* **WHAT YOU NEED TO DO**:
Wherever a line in the data holds the word "dropdown", pull that line out.

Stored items

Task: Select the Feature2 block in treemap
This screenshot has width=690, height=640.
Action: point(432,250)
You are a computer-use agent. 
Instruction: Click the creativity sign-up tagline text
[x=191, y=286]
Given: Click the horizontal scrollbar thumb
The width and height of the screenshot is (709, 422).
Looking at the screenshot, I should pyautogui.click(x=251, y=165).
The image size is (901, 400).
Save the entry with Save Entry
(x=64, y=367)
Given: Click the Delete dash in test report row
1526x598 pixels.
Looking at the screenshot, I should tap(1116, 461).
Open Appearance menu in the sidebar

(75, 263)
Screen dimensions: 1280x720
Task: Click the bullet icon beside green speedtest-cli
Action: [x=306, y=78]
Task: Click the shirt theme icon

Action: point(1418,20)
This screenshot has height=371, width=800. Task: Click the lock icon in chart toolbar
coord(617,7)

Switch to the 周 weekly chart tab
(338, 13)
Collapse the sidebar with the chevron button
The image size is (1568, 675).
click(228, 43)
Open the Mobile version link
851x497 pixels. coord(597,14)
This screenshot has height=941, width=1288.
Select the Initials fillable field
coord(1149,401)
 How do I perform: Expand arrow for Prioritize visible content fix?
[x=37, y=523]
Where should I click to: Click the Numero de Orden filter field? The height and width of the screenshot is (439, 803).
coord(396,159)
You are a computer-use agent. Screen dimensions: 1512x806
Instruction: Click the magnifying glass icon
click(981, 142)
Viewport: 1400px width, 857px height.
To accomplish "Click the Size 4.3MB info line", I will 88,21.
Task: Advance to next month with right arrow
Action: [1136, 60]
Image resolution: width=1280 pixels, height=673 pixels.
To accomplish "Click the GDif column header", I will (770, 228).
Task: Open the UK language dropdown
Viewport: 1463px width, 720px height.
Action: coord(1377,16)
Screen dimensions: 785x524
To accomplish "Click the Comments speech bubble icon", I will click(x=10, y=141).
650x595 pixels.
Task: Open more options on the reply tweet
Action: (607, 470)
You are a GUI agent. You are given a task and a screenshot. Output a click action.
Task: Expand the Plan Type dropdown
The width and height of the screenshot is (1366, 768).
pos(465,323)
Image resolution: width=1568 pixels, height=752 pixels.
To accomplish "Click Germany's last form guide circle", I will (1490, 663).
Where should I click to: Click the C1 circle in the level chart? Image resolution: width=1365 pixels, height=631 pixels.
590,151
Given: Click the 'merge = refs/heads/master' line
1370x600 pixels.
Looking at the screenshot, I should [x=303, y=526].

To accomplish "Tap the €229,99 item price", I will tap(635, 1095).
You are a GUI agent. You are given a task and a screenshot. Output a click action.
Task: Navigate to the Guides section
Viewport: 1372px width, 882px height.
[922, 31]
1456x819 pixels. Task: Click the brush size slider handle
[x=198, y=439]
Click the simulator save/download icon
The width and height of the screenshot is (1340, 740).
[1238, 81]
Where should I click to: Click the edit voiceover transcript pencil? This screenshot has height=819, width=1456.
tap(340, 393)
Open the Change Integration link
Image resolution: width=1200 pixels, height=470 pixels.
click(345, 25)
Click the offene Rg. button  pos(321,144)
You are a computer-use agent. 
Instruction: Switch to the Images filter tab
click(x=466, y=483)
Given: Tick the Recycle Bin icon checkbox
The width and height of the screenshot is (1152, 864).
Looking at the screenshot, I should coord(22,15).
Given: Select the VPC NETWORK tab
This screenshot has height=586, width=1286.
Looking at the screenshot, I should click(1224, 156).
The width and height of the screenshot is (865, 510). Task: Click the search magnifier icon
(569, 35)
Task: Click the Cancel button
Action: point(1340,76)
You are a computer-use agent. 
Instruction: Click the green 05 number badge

* **RESPONSE TO THE EXERCISE**:
Task: Open the UK language dropdown
Task: Expand the Plan Type dropdown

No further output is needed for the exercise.